Translated by New Bing
A local image search tool based on feature point matching
Mainly based on the following projects:
- ORB_SLAM3 - Solves the problem of overly concentrated feature points in traditional ORB algorithms
- faiss - Searches for large-scale vectors
- Install OpenCV, faiss
Note: When compiling faiss, it is recommended to set -DFAISS_OPT_LEVEL=avx2
to maximize performance
cargo install --git https://github.com/lolishinshi/imsearch
The first time you run it, you need to train the index based on the approximate number of images you need to add:
- 2k ~ 2w: K takes 65536, requires at least 5.2k images for training
- 2w ~ 20w: K takes 262144, requires at least 21k images for training
- 20w ~ 200w: K takes 1048576, requires at least 82k images for training
Then put the training images in the train folder and use imsearch add-images train
to add images
Then use imsearch export-data
to export train.npy
Then use python utils/train.py K train.npy
to train the index, The trained result will be saved in ~/.config/imsearch/index
Note: Training on large datasets is very time-consuming. When K = 1048576 and the number of training images is 100k, it took two 3080s 16 hours to complete the training.

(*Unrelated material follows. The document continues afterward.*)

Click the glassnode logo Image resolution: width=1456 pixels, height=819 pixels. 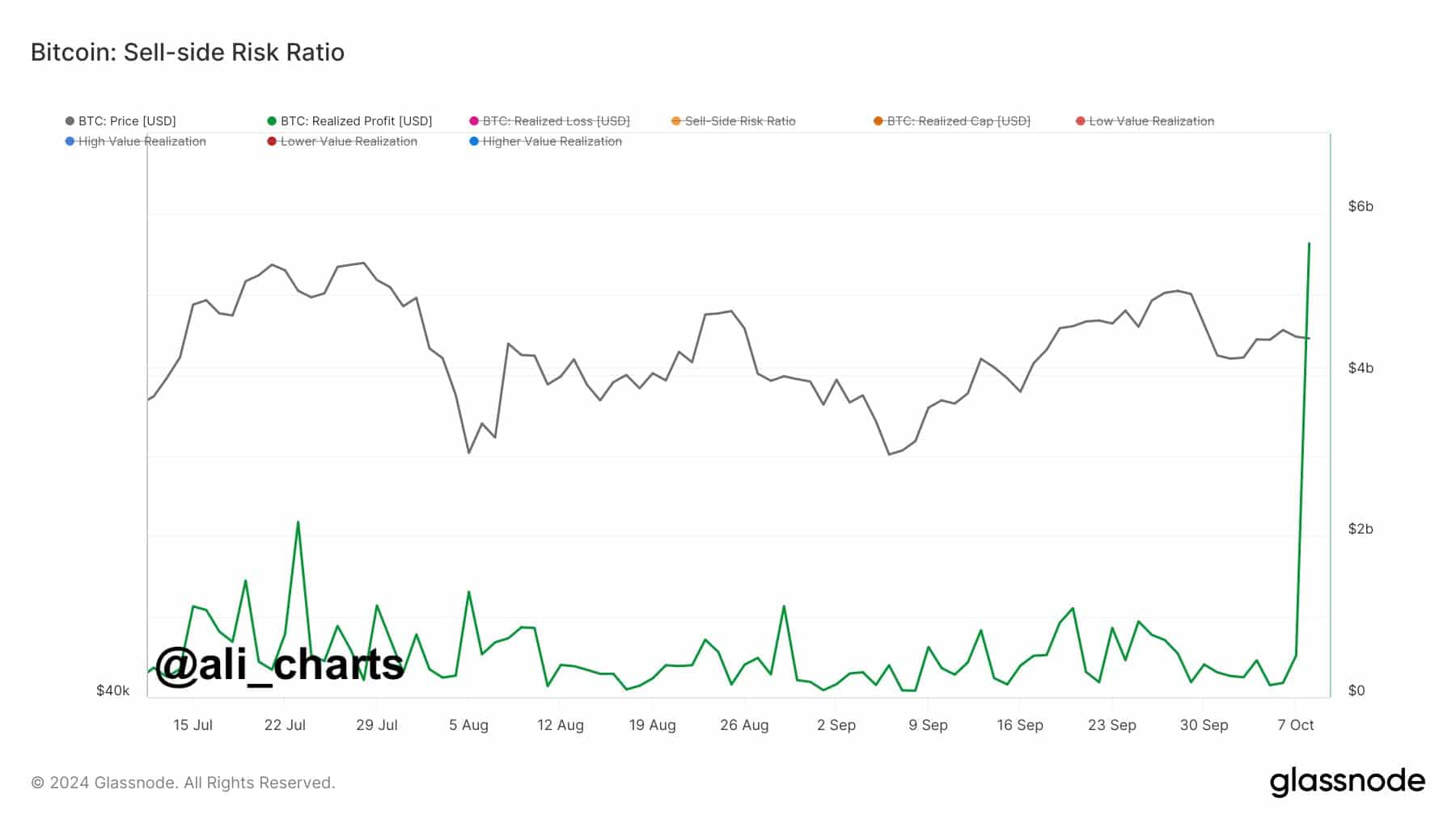click(x=1347, y=782)
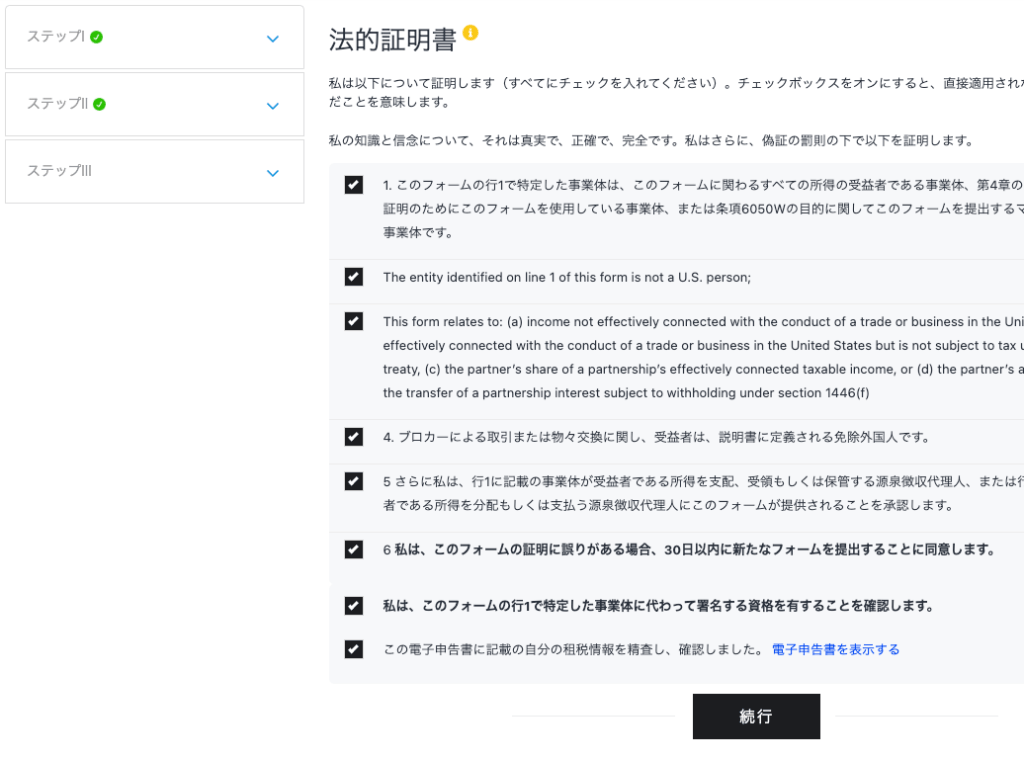The height and width of the screenshot is (760, 1024).
Task: Toggle checkbox 4 about broker transactions
Action: (x=354, y=437)
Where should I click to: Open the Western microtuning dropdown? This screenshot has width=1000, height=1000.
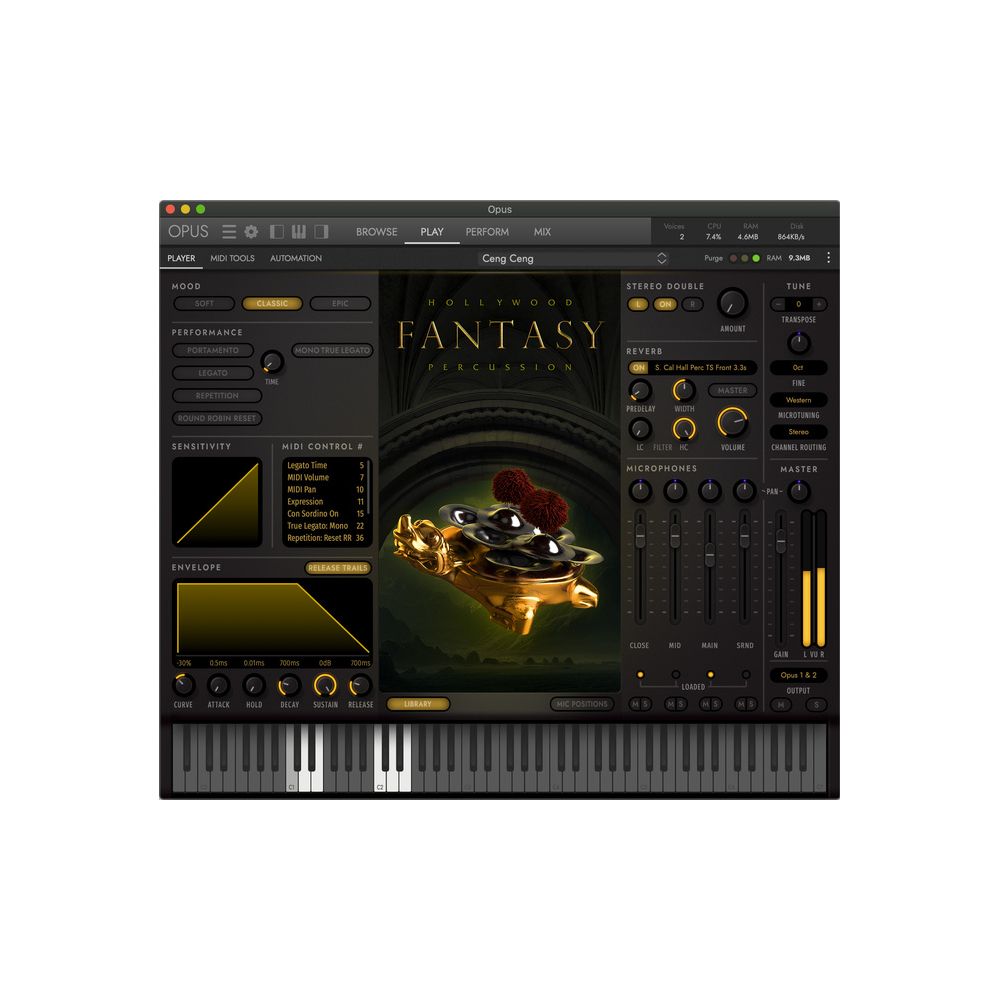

Use imsearch add-images DIR
to add all images in the specified directory
Use imsearch build-index
to build the index, this process is also very slow, on a 3970x, it takes about 20~40 minutes to build an index for 10k images
Note: You can set RUST_LOG=debug
to print detailed logs to observe progress
# Let imsearch print detailed logs
export RUST_LOG=debug
# Search for a single image directly with default parameters
imsearch search-image test.jpg
# --mmap: No need to load the entire index into memory
# --nprobe=128: Search nearby 128 buckets, which improves accuracy but takes more time
imsearch --mmap --nprobe=128 search-image test.jpg
# Start the server and listen on port 127.0.0.1:8000
imsearch --mmap start-server
# Use httpie to search for images through web api
http --form http://127.0.0.1:8000/search file@test.jpg
Search time: For an index of 250w images, it takes about 0.5s to search once on a 3970x.